Exercise aim: Hand back all records exactly, pictures omitted.

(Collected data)
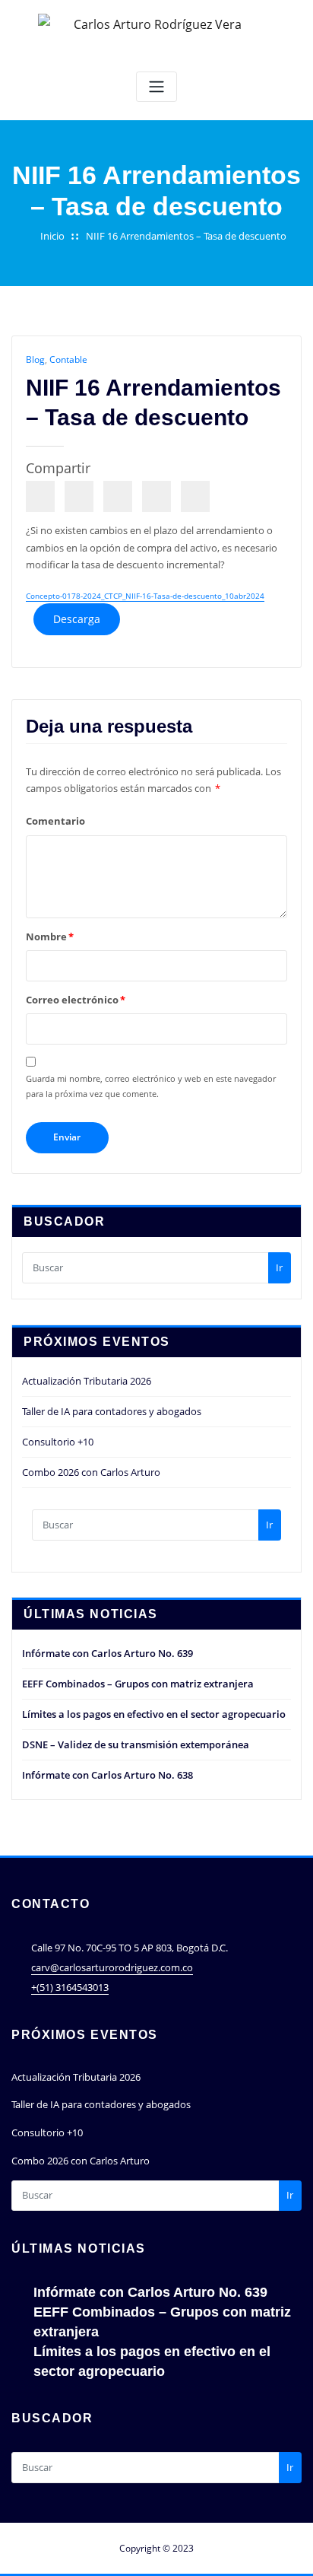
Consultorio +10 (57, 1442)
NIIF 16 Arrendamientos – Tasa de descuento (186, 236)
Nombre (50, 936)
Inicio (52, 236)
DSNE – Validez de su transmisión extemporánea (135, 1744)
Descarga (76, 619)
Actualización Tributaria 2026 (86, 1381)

Your solution:
Consultorio +10 (57, 1442)
NIIF 16 Arrendamientos – Tasa de descuento (186, 236)
Nombre (50, 936)
Inicio (52, 236)
DSNE – Validez de su transmisión extemporánea (135, 1744)
Descarga (76, 619)
Actualización Tributaria 2026 (86, 1381)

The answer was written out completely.